#### WHAT NEEDS TO BE DONE:
Once you find the line with "You are a GUI" in the entries below, return exactly every line from it through the line with "This screenshot has height=858, width=1255.".

======== SOURCE DATA ========

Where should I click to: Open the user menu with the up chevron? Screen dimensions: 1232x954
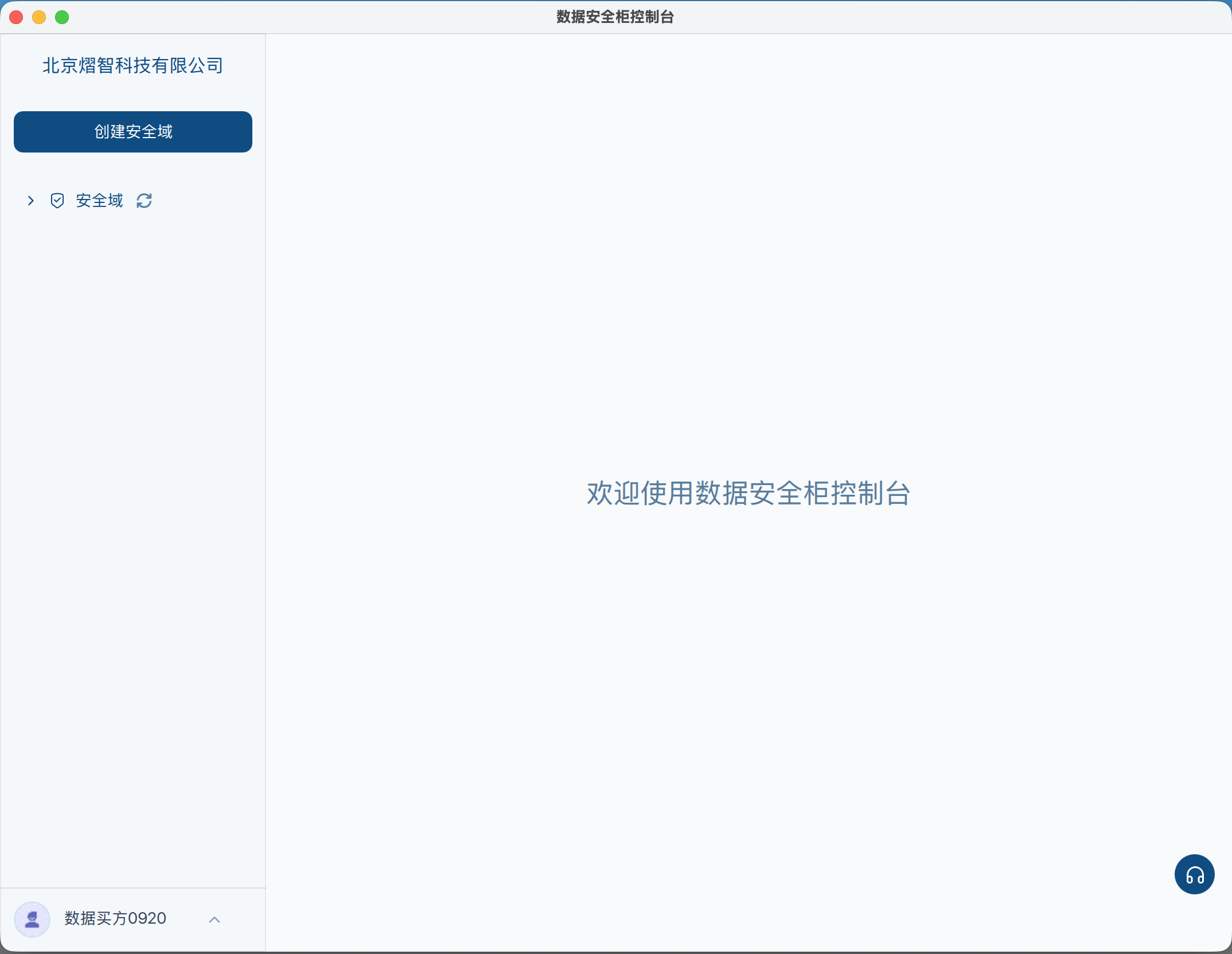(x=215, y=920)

========
======== SOURCE DATA ========

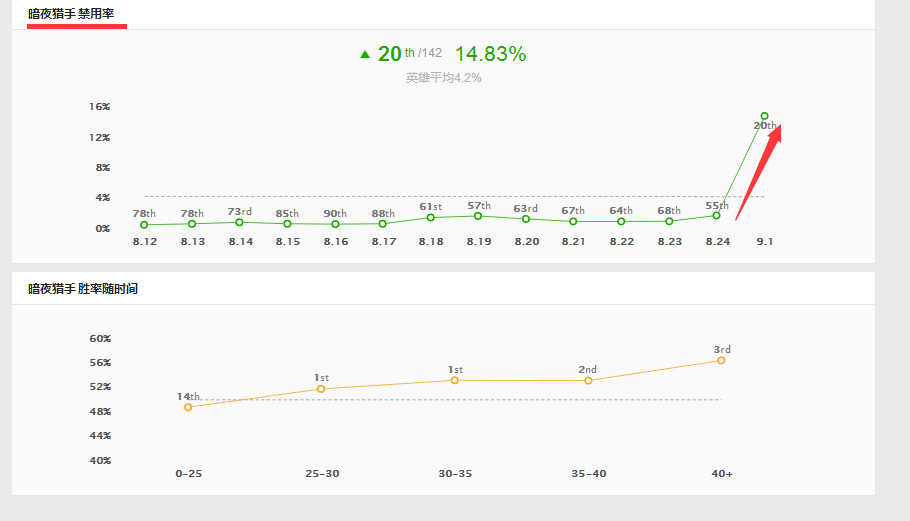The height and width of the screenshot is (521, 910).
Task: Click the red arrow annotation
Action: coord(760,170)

========
======== SOURCE DATA ========

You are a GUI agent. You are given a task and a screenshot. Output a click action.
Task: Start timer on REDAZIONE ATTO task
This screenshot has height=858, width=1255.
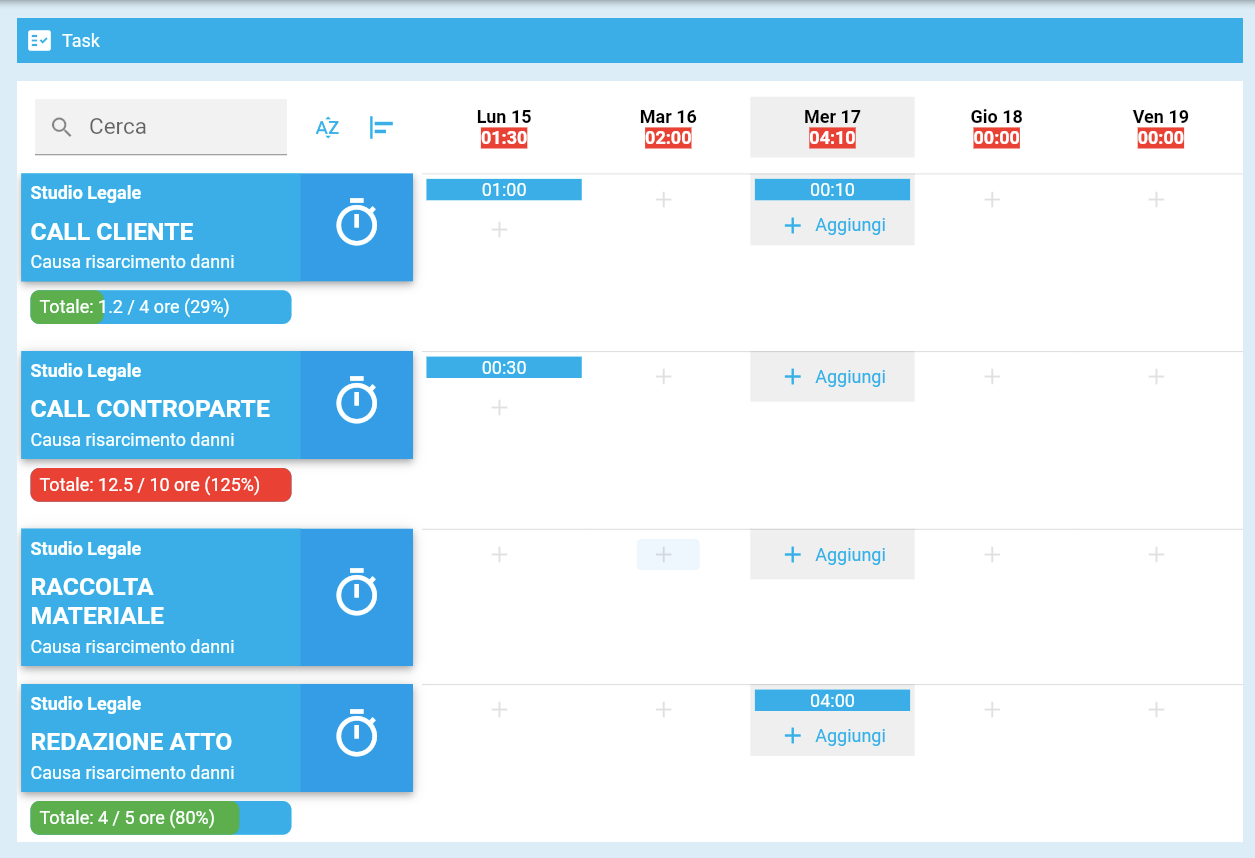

========

#### RESPONSE TO THE EXERCISE:
You are a GUI agent. You are given a task and a screenshot. Output a click action.
Task: Start timer on REDAZIONE ATTO task
This screenshot has height=858, width=1255.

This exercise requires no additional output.